§ EXERCISE DIRECTIONS
Repeat the data exactly as it stands.

┌─ DATASET RECORDS

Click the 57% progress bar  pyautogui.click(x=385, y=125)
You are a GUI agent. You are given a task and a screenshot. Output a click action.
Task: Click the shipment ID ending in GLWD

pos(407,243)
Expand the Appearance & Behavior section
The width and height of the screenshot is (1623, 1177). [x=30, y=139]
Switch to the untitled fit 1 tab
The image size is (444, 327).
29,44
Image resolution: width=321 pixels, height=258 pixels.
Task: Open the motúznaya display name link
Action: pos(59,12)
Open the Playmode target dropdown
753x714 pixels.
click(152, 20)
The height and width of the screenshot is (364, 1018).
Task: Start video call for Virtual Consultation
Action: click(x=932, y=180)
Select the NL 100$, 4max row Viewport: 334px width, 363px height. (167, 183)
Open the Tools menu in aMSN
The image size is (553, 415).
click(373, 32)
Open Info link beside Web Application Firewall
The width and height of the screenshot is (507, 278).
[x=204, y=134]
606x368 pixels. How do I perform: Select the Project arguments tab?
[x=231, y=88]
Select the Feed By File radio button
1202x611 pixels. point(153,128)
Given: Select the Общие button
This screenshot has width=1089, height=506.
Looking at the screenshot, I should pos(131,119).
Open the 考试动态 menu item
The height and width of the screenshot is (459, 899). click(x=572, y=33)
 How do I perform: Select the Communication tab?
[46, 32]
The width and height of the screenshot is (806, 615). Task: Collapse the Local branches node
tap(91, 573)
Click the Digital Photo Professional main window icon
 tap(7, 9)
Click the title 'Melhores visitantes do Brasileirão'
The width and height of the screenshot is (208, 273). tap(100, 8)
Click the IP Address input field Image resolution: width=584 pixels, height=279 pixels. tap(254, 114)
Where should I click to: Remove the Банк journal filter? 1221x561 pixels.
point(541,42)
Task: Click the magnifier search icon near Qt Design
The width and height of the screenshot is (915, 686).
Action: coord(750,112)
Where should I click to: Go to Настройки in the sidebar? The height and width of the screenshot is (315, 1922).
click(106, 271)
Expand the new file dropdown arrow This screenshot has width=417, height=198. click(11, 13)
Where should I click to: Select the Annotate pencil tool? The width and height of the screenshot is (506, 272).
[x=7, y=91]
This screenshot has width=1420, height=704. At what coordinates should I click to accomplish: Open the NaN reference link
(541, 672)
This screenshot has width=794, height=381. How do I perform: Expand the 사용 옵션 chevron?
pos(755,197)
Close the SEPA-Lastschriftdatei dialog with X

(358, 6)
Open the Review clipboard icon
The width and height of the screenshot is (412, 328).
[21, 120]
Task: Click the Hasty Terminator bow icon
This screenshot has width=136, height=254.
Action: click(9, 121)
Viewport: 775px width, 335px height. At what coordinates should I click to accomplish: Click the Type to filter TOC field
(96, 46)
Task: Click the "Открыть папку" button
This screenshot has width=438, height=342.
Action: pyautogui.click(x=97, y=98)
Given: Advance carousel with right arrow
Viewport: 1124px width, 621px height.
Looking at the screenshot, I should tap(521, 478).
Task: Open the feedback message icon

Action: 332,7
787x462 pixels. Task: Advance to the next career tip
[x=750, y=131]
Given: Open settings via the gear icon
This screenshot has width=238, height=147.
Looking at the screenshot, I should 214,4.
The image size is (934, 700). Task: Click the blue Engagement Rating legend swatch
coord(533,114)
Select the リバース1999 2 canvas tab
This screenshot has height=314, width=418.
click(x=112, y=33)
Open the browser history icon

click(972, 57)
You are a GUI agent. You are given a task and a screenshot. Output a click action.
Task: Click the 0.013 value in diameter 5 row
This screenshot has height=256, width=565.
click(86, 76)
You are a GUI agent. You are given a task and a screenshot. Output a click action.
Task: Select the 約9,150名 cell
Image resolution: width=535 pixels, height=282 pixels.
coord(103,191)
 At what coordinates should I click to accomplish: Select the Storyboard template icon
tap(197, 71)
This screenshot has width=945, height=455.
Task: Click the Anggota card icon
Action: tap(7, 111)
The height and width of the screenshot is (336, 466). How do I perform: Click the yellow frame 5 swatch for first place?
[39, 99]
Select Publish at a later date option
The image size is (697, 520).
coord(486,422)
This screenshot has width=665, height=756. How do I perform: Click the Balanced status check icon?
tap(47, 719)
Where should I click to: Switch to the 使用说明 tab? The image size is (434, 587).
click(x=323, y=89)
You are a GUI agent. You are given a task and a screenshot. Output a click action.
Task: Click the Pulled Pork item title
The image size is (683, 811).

└─

§ SOLUTION FOR THIS TASK
Click the 57% progress bar  pyautogui.click(x=385, y=125)
You are a GUI agent. You are given a task and a screenshot. Output a click action.
Task: Click the shipment ID ending in GLWD

pos(407,243)
Expand the Appearance & Behavior section
The width and height of the screenshot is (1623, 1177). [x=30, y=139]
Switch to the untitled fit 1 tab
The image size is (444, 327).
29,44
Image resolution: width=321 pixels, height=258 pixels.
Task: Open the motúznaya display name link
Action: pos(59,12)
Open the Playmode target dropdown
753x714 pixels.
click(152, 20)
The height and width of the screenshot is (364, 1018).
Task: Start video call for Virtual Consultation
Action: click(x=932, y=180)
Select the NL 100$, 4max row Viewport: 334px width, 363px height. (167, 183)
Open the Tools menu in aMSN
The image size is (553, 415).
click(373, 32)
Open Info link beside Web Application Firewall
The width and height of the screenshot is (507, 278).
[x=204, y=134]
606x368 pixels. How do I perform: Select the Project arguments tab?
[x=231, y=88]
Select the Feed By File radio button
1202x611 pixels. point(153,128)
Given: Select the Общие button
This screenshot has width=1089, height=506.
Looking at the screenshot, I should pos(131,119).
Open the 考试动态 menu item
The height and width of the screenshot is (459, 899). click(x=572, y=33)
 How do I perform: Select the Communication tab?
[46, 32]
The width and height of the screenshot is (806, 615). Task: Collapse the Local branches node
tap(91, 573)
Click the Digital Photo Professional main window icon
 tap(7, 9)
Click the title 'Melhores visitantes do Brasileirão'
The width and height of the screenshot is (208, 273). tap(100, 8)
Click the IP Address input field Image resolution: width=584 pixels, height=279 pixels. tap(254, 114)
Where should I click to: Remove the Банк journal filter? 1221x561 pixels.
point(541,42)
Task: Click the magnifier search icon near Qt Design
The width and height of the screenshot is (915, 686).
Action: coord(750,112)
Where should I click to: Go to Настройки in the sidebar? The height and width of the screenshot is (315, 1922).
click(106, 271)
Expand the new file dropdown arrow This screenshot has width=417, height=198. click(11, 13)
Where should I click to: Select the Annotate pencil tool? The width and height of the screenshot is (506, 272).
[x=7, y=91]
This screenshot has width=1420, height=704. At what coordinates should I click to accomplish: Open the NaN reference link
(541, 672)
This screenshot has width=794, height=381. How do I perform: Expand the 사용 옵션 chevron?
pos(755,197)
Close the SEPA-Lastschriftdatei dialog with X

(358, 6)
Open the Review clipboard icon
The width and height of the screenshot is (412, 328).
[21, 120]
Task: Click the Hasty Terminator bow icon
This screenshot has width=136, height=254.
Action: click(9, 121)
Viewport: 775px width, 335px height. At what coordinates should I click to accomplish: Click the Type to filter TOC field
(96, 46)
Task: Click the "Открыть папку" button
This screenshot has width=438, height=342.
Action: pyautogui.click(x=97, y=98)
Given: Advance carousel with right arrow
Viewport: 1124px width, 621px height.
Looking at the screenshot, I should tap(521, 478).
Task: Open the feedback message icon

Action: 332,7
787x462 pixels. Task: Advance to the next career tip
[x=750, y=131]
Given: Open settings via the gear icon
This screenshot has width=238, height=147.
Looking at the screenshot, I should 214,4.
The image size is (934, 700). Task: Click the blue Engagement Rating legend swatch
coord(533,114)
Select the リバース1999 2 canvas tab
This screenshot has height=314, width=418.
click(x=112, y=33)
Open the browser history icon

click(972, 57)
You are a GUI agent. You are given a task and a screenshot. Output a click action.
Task: Click the 0.013 value in diameter 5 row
This screenshot has height=256, width=565.
click(86, 76)
You are a GUI agent. You are given a task and a screenshot. Output a click action.
Task: Select the 約9,150名 cell
Image resolution: width=535 pixels, height=282 pixels.
coord(103,191)
 At what coordinates should I click to accomplish: Select the Storyboard template icon
tap(197, 71)
This screenshot has width=945, height=455.
Task: Click the Anggota card icon
Action: tap(7, 111)
The height and width of the screenshot is (336, 466). How do I perform: Click the yellow frame 5 swatch for first place?
[39, 99]
Select Publish at a later date option
The image size is (697, 520).
coord(486,422)
This screenshot has width=665, height=756. How do I perform: Click the Balanced status check icon?
tap(47, 719)
Where should I click to: Switch to the 使用说明 tab? The image size is (434, 587).
click(x=323, y=89)
You are a GUI agent. You are given a task and a screenshot. Output a click action.
Task: Click the Pulled Pork item title
The image size is (683, 811).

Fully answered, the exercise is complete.